La police espagnole a perquisitionné le siège du Parti socialiste ouvrier espagnol (PSOE) à Madrid, mercredi, et saisi plusieurs documents, dans le cadre d’une enquête pour corruption qui s’intensifie. L’opération, ordonnée par un juge, visait à rassembler des preuves sur un présumé réseau de désinformation destiné à entraver des procédures judiciaires impliquant le parti.
Une enquête ciblant une opération de désinformation
Selon les magistrats, les perquisitions visaient à obtenir des documents liés à un présumé complot visant à entraver les procédures judiciaires. L’enquête porte sur des allégations selon lesquelles une employée, Leire Díez, aurait été rémunérée pour mener une campagne de désinformation destinée à faire obstacle à des affaires judiciaires concernant le parti. Elle a également nié tout acte répréhensible. Des perquisitions ont également eu lieu au domicile de hauts responsables du parti et d’un important homme d’affaires.
Une série de scandales touche le parti au pouvoir
Cette nouvelle perquisition survient dans un contexte de multiples scandales qui touchent le parti du Premier ministre Pedro Sánchez. Le chef de l’opposition conservatrice, le Parti populaire (PP), Alberto Núñez Feijóo, a réagi en déclarant que le gouvernement « pue » la corruption et a renouvelé son appel à des élections anticipées. « Combien de perquisitions encore, combien de commissions, combien de pots-de-vin, combien d’argent dans des sacs ? », a-t-il interrogé.
Le Premier ministre Sánchez, qui se trouvait au Vatican pour rencontrer le pape Léon XIV au moment de la perquisition, a indiqué aux journalistes qu’il comptait terminer son mandat de quatre ans et ne convoquerait pas d’élections anticipées.
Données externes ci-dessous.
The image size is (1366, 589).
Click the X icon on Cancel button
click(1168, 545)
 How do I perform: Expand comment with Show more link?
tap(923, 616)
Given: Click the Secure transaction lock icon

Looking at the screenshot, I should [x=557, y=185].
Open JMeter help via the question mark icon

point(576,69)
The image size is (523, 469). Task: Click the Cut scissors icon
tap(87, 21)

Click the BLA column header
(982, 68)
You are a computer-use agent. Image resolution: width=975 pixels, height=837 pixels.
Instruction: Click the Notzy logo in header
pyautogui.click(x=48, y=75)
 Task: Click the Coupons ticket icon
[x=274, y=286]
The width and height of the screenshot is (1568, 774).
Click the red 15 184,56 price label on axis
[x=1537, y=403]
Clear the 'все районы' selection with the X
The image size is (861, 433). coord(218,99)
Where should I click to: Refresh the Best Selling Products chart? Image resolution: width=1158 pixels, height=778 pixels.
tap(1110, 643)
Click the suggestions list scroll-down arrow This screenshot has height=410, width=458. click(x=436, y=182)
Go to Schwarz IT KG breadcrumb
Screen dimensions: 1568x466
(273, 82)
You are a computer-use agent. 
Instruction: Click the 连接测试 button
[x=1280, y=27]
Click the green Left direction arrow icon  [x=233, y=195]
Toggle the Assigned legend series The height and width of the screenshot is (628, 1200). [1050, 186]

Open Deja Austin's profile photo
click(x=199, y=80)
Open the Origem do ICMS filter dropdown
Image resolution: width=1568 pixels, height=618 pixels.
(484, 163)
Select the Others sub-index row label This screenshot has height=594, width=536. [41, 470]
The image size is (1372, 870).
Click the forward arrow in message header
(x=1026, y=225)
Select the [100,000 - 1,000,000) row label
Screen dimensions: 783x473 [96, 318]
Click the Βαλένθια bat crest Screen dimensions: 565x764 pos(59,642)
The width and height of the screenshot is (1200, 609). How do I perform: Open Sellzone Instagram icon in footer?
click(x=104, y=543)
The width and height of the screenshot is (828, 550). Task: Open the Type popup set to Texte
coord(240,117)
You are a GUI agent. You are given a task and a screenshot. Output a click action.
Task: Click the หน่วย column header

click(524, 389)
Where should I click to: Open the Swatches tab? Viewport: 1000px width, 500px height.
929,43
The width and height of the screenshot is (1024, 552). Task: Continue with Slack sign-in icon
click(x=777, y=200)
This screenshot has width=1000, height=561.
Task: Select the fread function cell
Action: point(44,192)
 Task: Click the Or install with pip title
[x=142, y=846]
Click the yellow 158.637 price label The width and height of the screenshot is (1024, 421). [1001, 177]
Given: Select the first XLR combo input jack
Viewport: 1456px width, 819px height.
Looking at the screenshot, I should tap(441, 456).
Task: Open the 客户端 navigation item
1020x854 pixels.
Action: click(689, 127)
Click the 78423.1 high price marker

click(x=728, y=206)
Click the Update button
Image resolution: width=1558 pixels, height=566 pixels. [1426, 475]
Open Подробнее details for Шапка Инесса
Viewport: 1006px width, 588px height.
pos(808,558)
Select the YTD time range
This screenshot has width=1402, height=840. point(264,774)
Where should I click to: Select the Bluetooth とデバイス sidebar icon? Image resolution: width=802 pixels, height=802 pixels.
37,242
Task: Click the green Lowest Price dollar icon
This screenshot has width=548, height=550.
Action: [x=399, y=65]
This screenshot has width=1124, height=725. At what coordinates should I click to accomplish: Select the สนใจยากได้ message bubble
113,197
Des personnalités proches du pouvoir mises en cause
Plusieurs figures politiques sont visées par la justice. Le socialiste Santos Cerdán, ancien secrétaire du parti et allié de longue date de Pedro Sánchez, est une figure clé de cette affaire. Il a déjà nié toute implication dans une précédente affaire où il est accusé, avec d’anciens responsables du parti, d’avoir attribué des marchés publics en échange de pots-de-vin. Il a quitté son poste l’année dernière mais maintient son innocence.
Par ailleurs, l’ancien Premier ministre socialiste José Luis Rodríguez Zapatero a été convoqué pour témoigner devant un tribunal le mois prochain. Il est soupçonné d’avoir utilisé son influence politique pour obtenir un sauvetage financier pour la compagnie aérienne Plus Ultra en 2021, et d’avoir potentiellement bénéficié financièrement de cet accord. Il a toujours nié les faits. Pedro Sánchez a apporté son soutien à son prédécesseur.
Un autre ancien ministre socialiste des Transports, José Luis Ábalos, attend le verdict du tribunal après un procès de quatre semaines où lui et d’autres sont accusés d’avoir perçu des commissions illégales sur des ventes de masques pendant la pandémie de Covid-19.
Des membres de la famille du Premier ministre également poursuivis
Les affaires ne concernent pas uniquement les alliés politiques. Le frère de Pedro Sánchez, David, doit comparaître devant un tribunal jeudi, aux côtés de dix autres prévenus, pour des accusations de trafic d’influence qu’il conteste. Le mois dernier, son épouse Begoña Gómez a été inculpée pour détournement de fonds, trafic d’influence, corruption dans les affaires commerciales et abus de biens sociaux. Elle nie également les charges. Pedro Sánchez a qualifié ces accusations de complot de la droite visant à affaiblir sa coalition.
Un contexte politique fragile
Pedro Sánchez marquera huit années au pouvoir la semaine prochaine. Il dirige actuellement une coalition minoritaire fragile, formée après que le PP conservateur a remporté les élections de 2023 sans parvenir à former un gouvernement. Le dirigeant du PP a appelé les alliés du PSOE à cesser de soutenir un gouvernement qui « pue ».